*What you need to do*:
The copy should run from the line containing "The width and" through the last line of the entries below, exactly as written, with pictures omitted.

*Extracted entries*:
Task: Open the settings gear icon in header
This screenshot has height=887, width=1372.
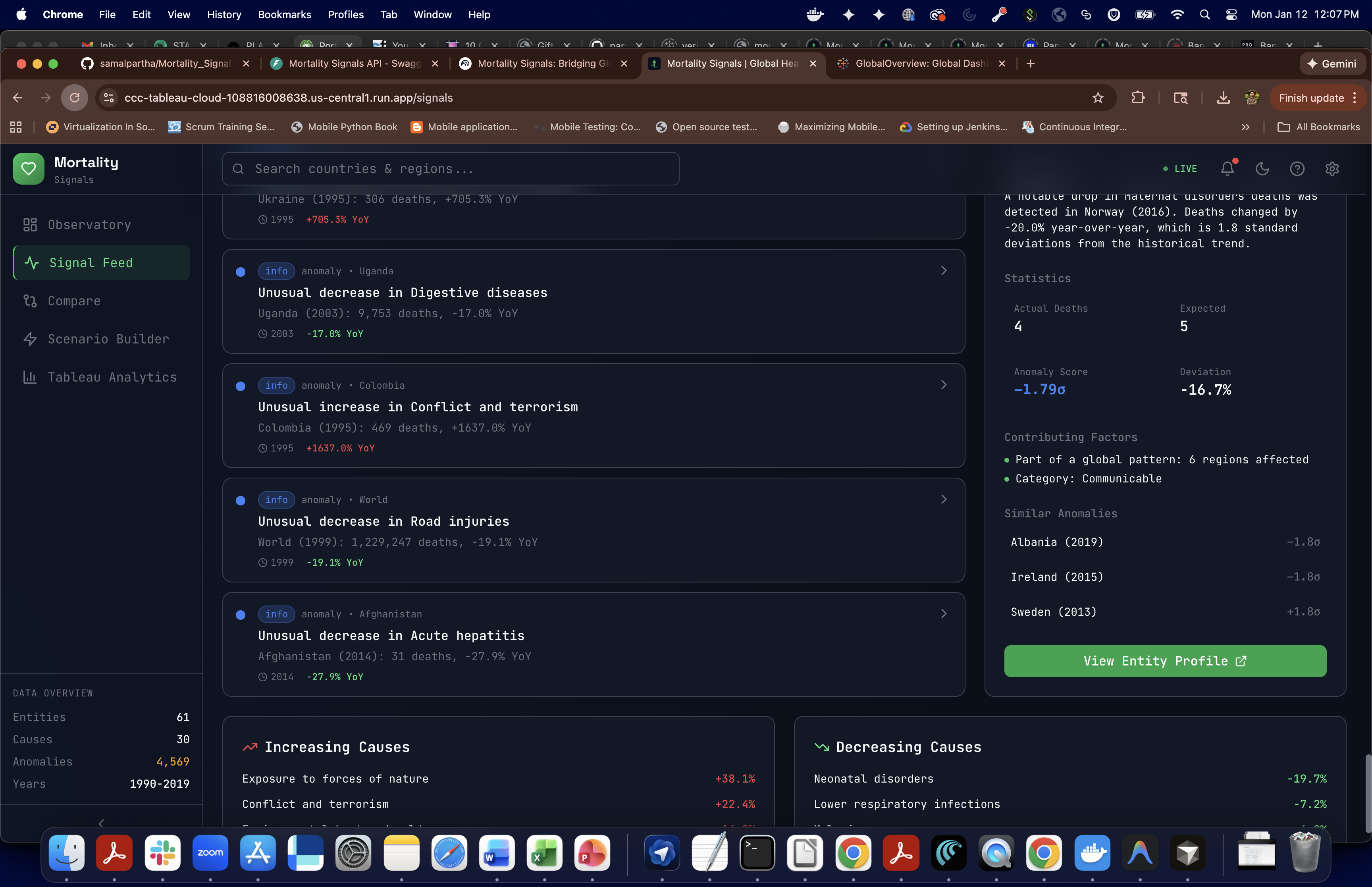Action: pos(1332,168)
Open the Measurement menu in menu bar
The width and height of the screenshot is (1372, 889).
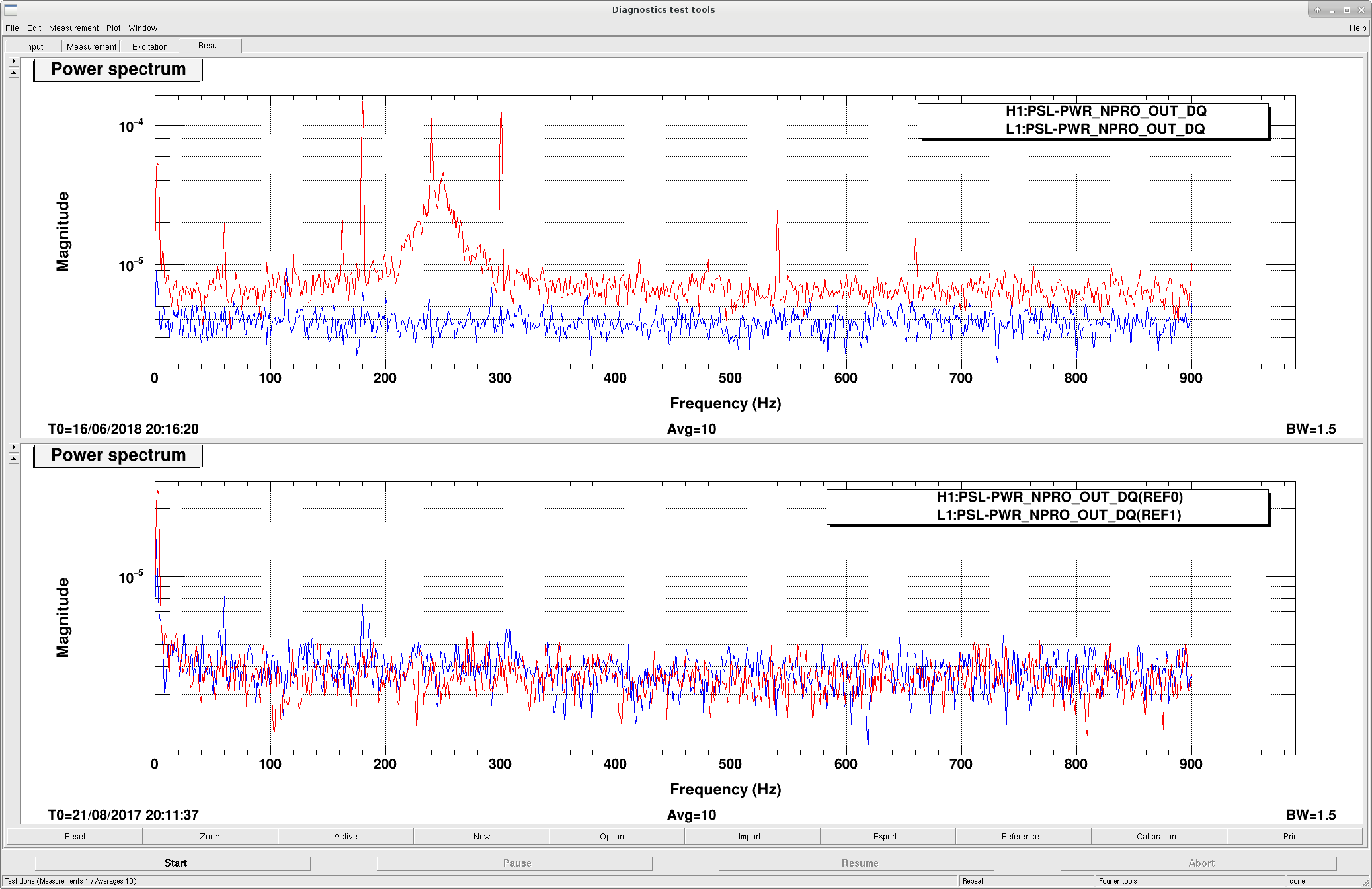pos(73,28)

*Exercise solution*:
The width and height of the screenshot is (1372, 889).
pos(73,28)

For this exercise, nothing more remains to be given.